“We Are Still Here” Artist Cohort

About the Cohort

We Are Still Here is a multiyear collaborative partnership between the Native American Community Development Institute (NACDI) and Hennepin Theatre Trust to bring large-scale, high-profile public artworks to the Hennepin Theatre District and the American Indian Culture Corridor. This ongoing and evolving initiative seeks to match emerging Native artists with established Native arts mentors in an extending fellowship that creates a variety of public art works which promote Native and Indigenous storytelling in the community along Hennepin Avenue and throughout the greater Twin Cities metro area.

This season’s artist mentor is Courtney Cochran who will lead the artists cohort which includes Loriene Pearson (Winnebago Tribe of Nebraska), Tamara Aupaumut (Stockbridge-Munsee Mohican, Oneida, Brothertown), Aiyana M Kline (Turtle Mountain Band of Chippewa Indians), and Olivia Seone Stern (Mississippi band of Choctaw, and Carib Kalinago).

For the development of the We Are Still Here initiative, All My Relations Arts partnered with Hennepin Theatre Trust to co-develop and implement a nine-month learning cohort featuring four Native American artists. Under the mentorship of multimedia artist Courtney Cochran this cohort will focus on the process, practice and techniques which make up public/community art. Through implementing a practice based in community care, community listening and responsiveness, the medium of community art is characterized by dialogue with the community and often involving a professional artist collaborating with people who may not otherwise engage in the arts. The work of community artists is designed to inform, engage, provoke, inspire and reflect. 

Evolving out of the idea of cultural democracy and a socially engaged practice, community art helps bring about an awareness and appreciation of art to as wide a section of society as possible; and to break down the boundaries to make art accessible to a wider audience. Rooted in engaging the community and listening to the community’s needs, this style of art is deeply collaborative, and at its core cultural seeks to unite people, be a social response, and tell a story, often outside the realms of traditional art spaces – i.e. public spaces. 


We Are Still Here amplifies the voices and presence of Native people of Minnesota in the life, culture, art, and activation of Hennepin Avenue & the American Indian Cultural Corridor highlighting Native visibility through uplifting Native voices, highlighting Native truth-telling, and changing the narrative of Minnesota Native Peoples. This program seeks to broaden and promote the awareness of Native people as active and relevant in contemporary times, as well as introduce and educate Native artists on the processes of creating public art, while establishing a sustainable framework for ongoing engagement in Hennepin Theatre Trust with the Native American community in Minnesota.

— ENTRIES SHOWN —
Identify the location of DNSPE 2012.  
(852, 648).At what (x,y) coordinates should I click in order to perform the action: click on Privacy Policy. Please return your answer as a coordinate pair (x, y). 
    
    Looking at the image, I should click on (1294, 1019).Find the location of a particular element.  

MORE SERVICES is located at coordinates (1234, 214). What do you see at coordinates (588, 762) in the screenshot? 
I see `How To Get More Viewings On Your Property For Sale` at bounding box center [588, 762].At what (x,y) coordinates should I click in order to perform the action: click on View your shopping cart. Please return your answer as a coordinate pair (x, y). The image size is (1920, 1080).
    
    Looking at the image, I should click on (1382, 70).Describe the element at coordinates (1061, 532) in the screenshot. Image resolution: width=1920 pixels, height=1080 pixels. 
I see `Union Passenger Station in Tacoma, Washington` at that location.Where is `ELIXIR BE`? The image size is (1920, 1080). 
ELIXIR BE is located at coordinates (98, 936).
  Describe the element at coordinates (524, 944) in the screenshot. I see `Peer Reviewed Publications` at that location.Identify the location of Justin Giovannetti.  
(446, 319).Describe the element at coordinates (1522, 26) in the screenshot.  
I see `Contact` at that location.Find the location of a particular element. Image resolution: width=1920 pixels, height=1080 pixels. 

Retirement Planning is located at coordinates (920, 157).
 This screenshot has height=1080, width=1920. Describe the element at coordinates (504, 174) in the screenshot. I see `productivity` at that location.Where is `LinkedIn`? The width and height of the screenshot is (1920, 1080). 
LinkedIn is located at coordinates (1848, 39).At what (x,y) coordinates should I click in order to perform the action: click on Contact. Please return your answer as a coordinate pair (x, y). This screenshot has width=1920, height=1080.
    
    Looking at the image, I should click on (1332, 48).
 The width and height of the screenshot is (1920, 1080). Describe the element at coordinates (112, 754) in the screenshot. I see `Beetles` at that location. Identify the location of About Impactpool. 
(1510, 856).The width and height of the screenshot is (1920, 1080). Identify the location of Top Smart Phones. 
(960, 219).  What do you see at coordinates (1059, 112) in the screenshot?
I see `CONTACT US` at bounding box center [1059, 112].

— WORK TO DO —
1. Rewrite the We Are Still Here cohort description from "We Are Still Here amplifies" up to and including "community in Minnesota.", replacing "truth-telling" with "storytelling".
2. Carry on writing the We Are Still Here cohort description, picking up after its last sentence.

— SET OF ANSWERS —
1.
We Are Still Here amplifies the voices and presence of Native people of Minnesota in the life, culture, art, and activation of Hennepin Avenue & the American Indian Cultural Corridor highlighting Native visibility through uplifting Native voices, highlighting Native storytelling, and changing the narrative of Minnesota Native Peoples. This program seeks to broaden and promote the awareness of Native people as active and relevant in contemporary times, as well as introduce and educate Native artists on the processes of creating public art, while establishing a sustainable framework for ongoing engagement in Hennepin Theatre Trust with the Native American community in Minnesota.

2.
With sage advice, mentorship, and teaching by an experienced artist with an emphasis in community art, artists will gain tools, expand their learning, and implement their training through a series of projects. The program culminates in a final cohort capstone project reflecting the cohort’s artistic progression and prepping them for the advancement of their careers in this medium. 


"We Are Still Here" 2023-2024 Artist Cohort. Photo: Lucas Wells, Hennepin Theatre Trust

Artist and Mentor Collaboration

Each cohort works closely with their mentor, Hennepin Theatre Trust and NACDI over the course of several months to create a learning experience tailored to their individual styles, goals and needs as artists. The artists and their mentor will work and learn together, creating in an artistic medium individual to each cohort; this year the artists will be creating community art, but past cohorts have designed murals, digital artwork, animations and projections.

The cohort experience culminates in a final capstone project of their own choosing, allowing the artists to take the skills and resources they have gained and move their work to the next level. Aside from the technical aspects of developing public art, We Are Still Here is meant to equip the artists to generate opportunities for community engagement beyond the artists themselves. Each capstone project reflects the unique nature of the artist’s exploration of Native Truth-Telling as it intersects with their intended location, supplying a platform which allows them to create engaging and though-provoking public art that boldly reimagines and restores historical and contemporary narratives which have been subjugated or otherwise minimized and negated.

We Are Still Here is a catalyst that weaves Native and Indigenous culture back into Hennepin Avenue, connecting the district’s community to arts and cultural experience to its past in unexpected and profound ways.



Meet the 2023-2024 "We Are Still Here" Cohort

I am so honored to be selected as the mentor for the third We Are Still Here cohort. I am excited to share the knowledge and skills I’ve gained over the years of being an artist in community. Community has always been important to me and a huge factor in finding and developing myself as an artist, reconnecting to my culture and finding lots of chosen family. I admire each of the cohort members as individuals and artists and honored to learn from them as well. My goal is to be a good relative, to hold space for others, and to collectively build and strengthen reciprocal relationships that extend past any project timeline.”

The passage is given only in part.